I get that question a lot. It's natural, of course. I mean, I am a minister!
My first impulse is to reply, "How can you breathe?"
Either way, you're doing it or you're not.
But I understand the dilemma my questioner wrestles with. Especially in our western tradition, faith seems like the opposite of knowledge. Abstract and ethereal, it easily loses out to concrete measurable facts.
I suppose the question really is, "How can I know that my beliefs are rooted in reality?"
Amen to that! After all, what good is it to have your feet firmly planted in mid-air? The acid test of faith is how it works in real life.
I'm convinced that Jesus felt the same way. For example, in Matthew 13 he uses little stories from everyday life to tease our imagination about what faith means and how it works.
Seven times he says "the kingdom of heaven is like what happens when..." God's kingdom means what God is up to in the world, where God is at work to make us what we're meant to be.
Jesus asks us to put ourselves in the shoes of the people he describes as catching onto God's way with the world.
A farmer doing what every farmer does with seeds, weeds, plows, and reapers...
A woman kneading leaven into dough...
Fishermen netting fish...
On and on, seven times he paints his familiar word pictures, hoping we'll get the spiritual point.
Frankly, some of them read like riddles.
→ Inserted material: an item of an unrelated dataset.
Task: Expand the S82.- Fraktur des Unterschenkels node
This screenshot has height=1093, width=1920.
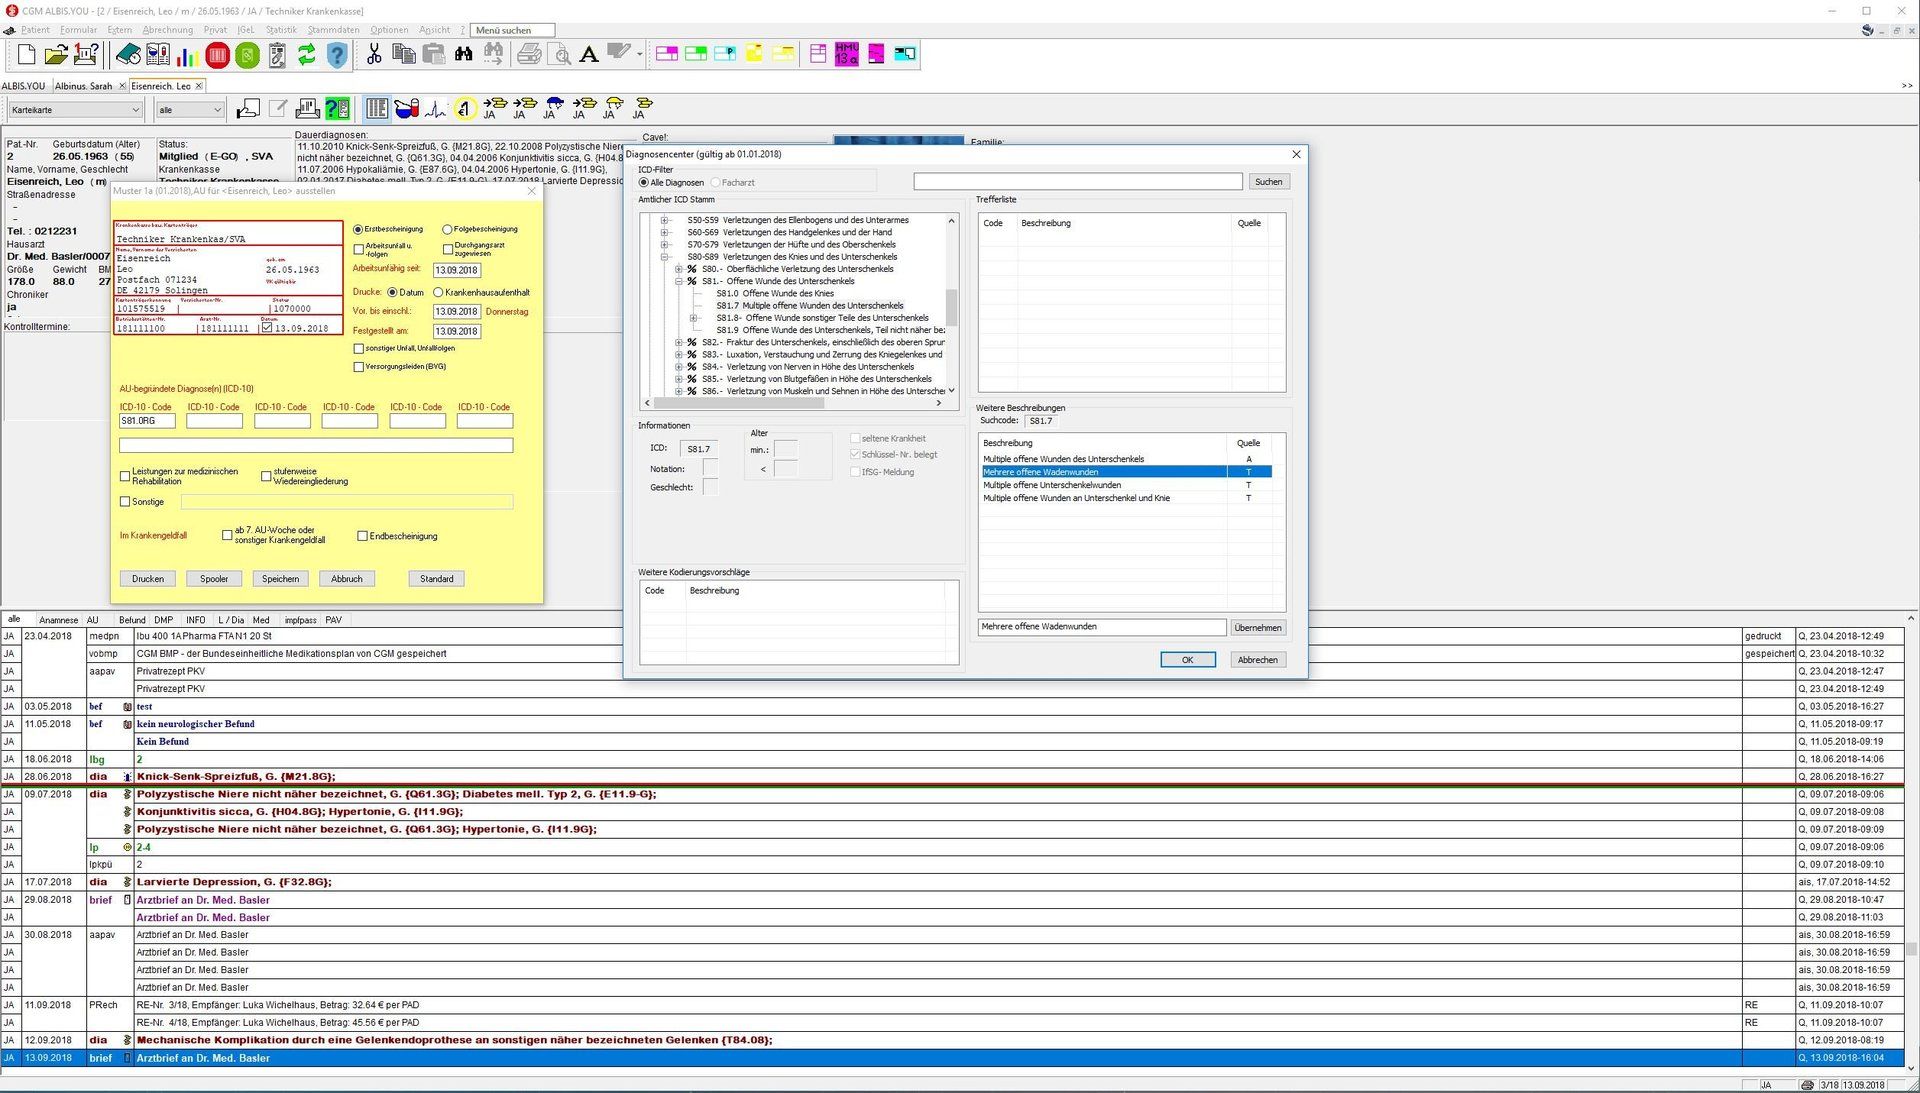Action: point(678,342)

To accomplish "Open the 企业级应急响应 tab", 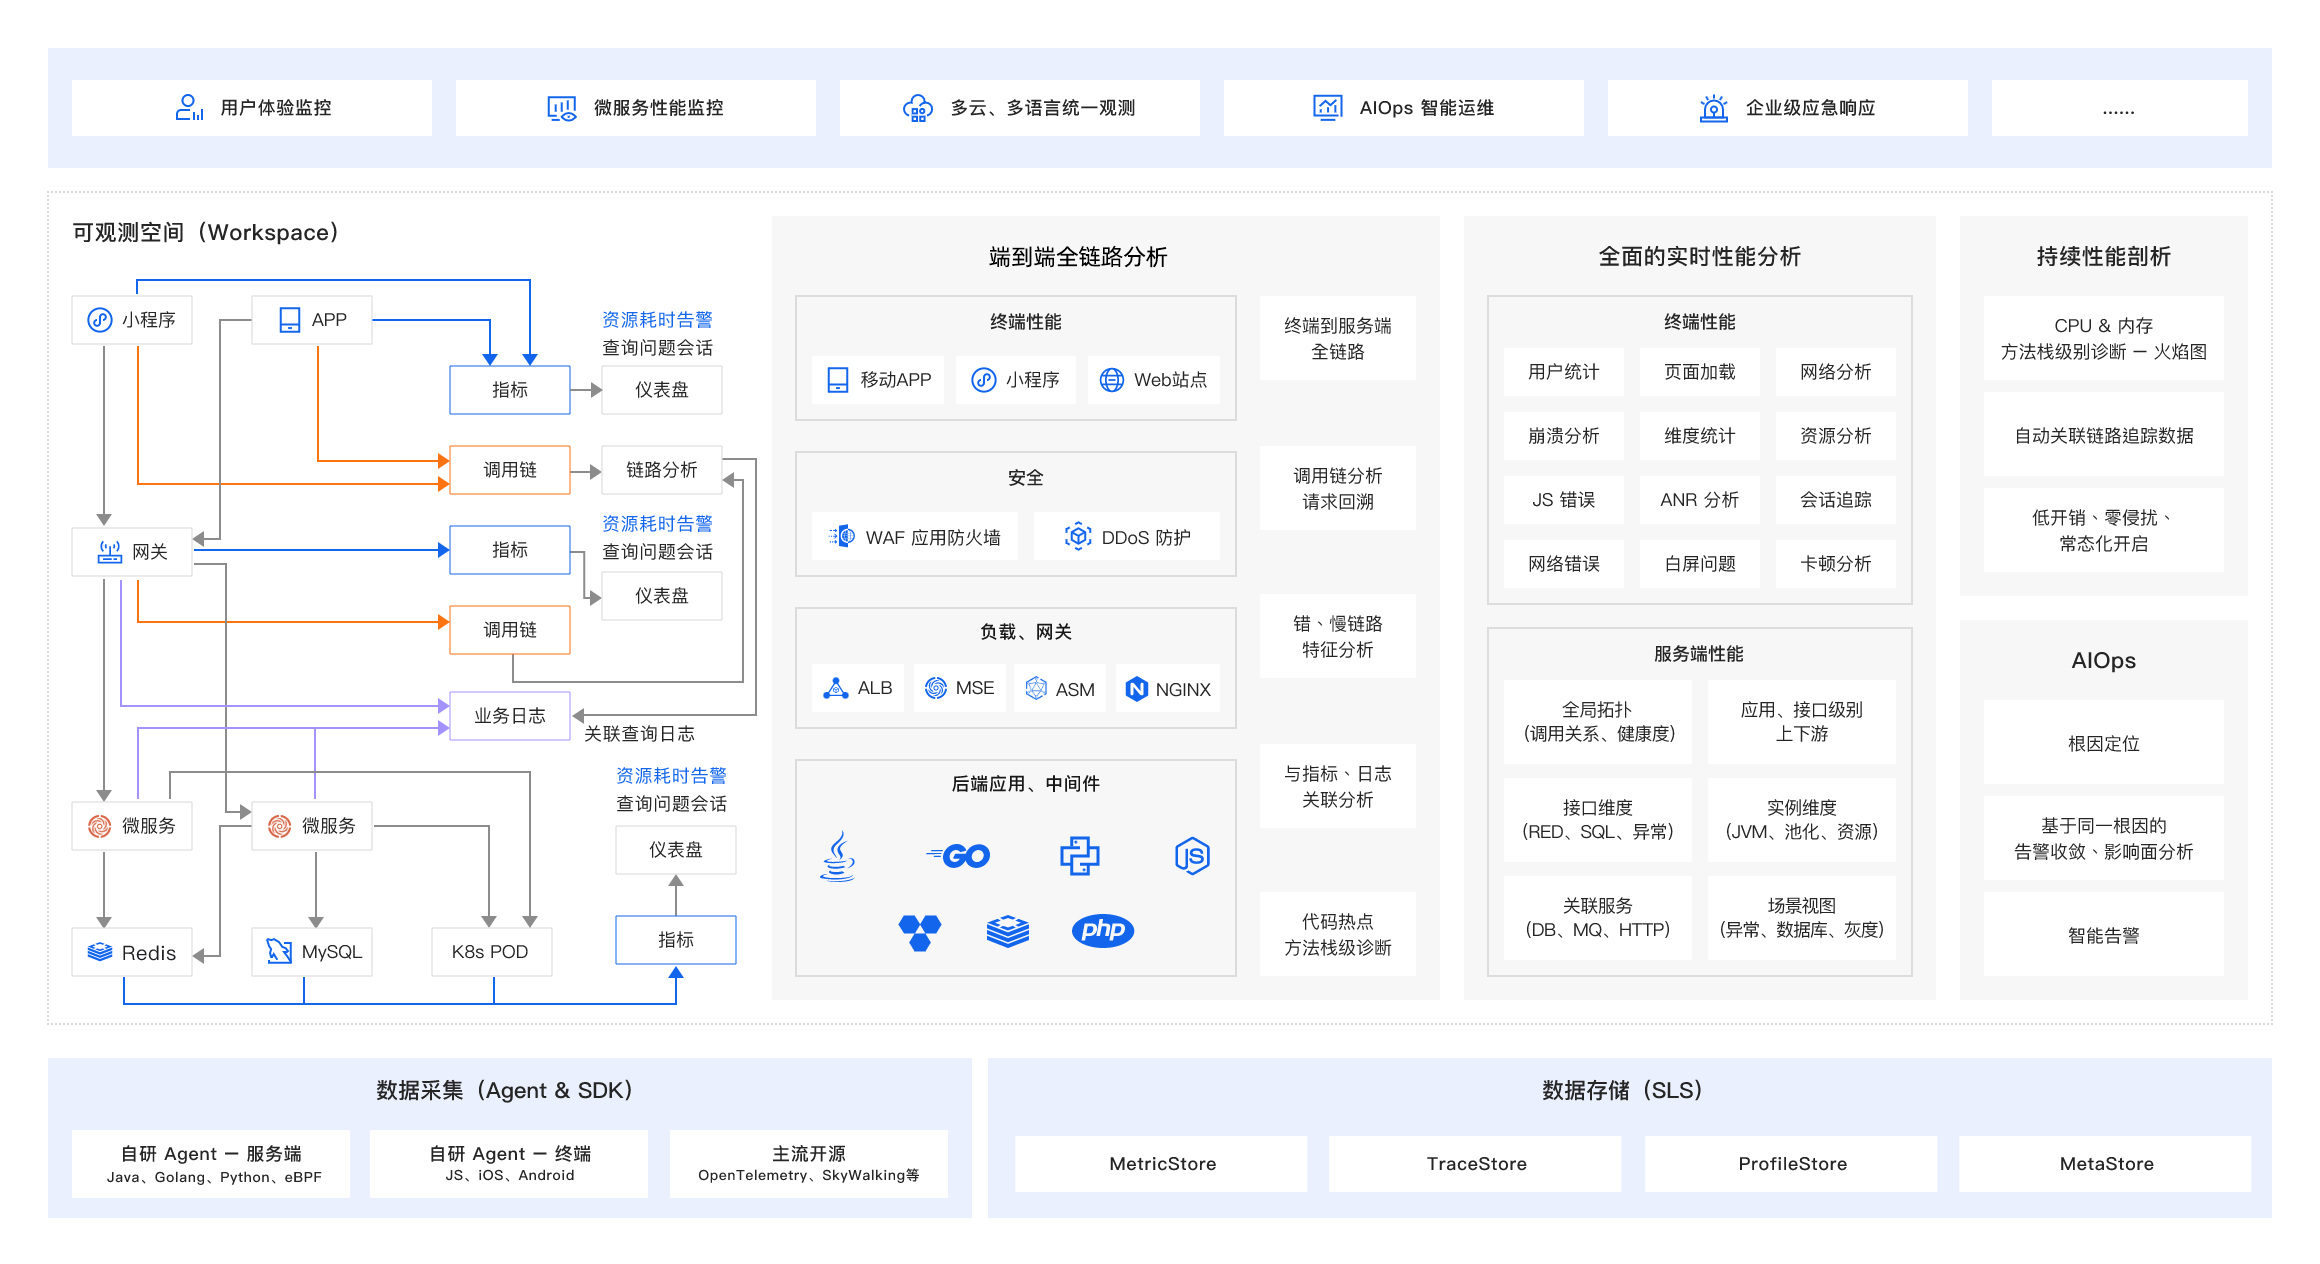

The point might as well be at the tip of a needle in a haystack.
But I'm so glad Jesus teases our imagination instead of spelling everything out the way a philosophy professor would.
I think his point behind the point, story by story, is that faith works along the lines of a good adventure story. Harry Potter, the Narnia chronicles, Frodo and the gang -- Kids love 'em, and they call out the inner child in every reader regardless of our age.
It's no accident that Jesus more than once said God's ways are most accessible to children and anyone who's willing to act like one.
Kids love stories. They're curious enough to question everything. And yet they're able to trust that what you see is usually what you get.
Maybe that combination of ingredients is a recipe for faith.
Instead of trying to unscrew the inscrutible with logic-chopping arguments, Jesus invites you and me to listen up with our imagination in gear, to watch what he does and listen to his words carefully enough to get it for once.
Not in contradiction of real-life facts, but in light of them. Faith sees life as all of a piece, the warp and the woof of God's grand tapestry.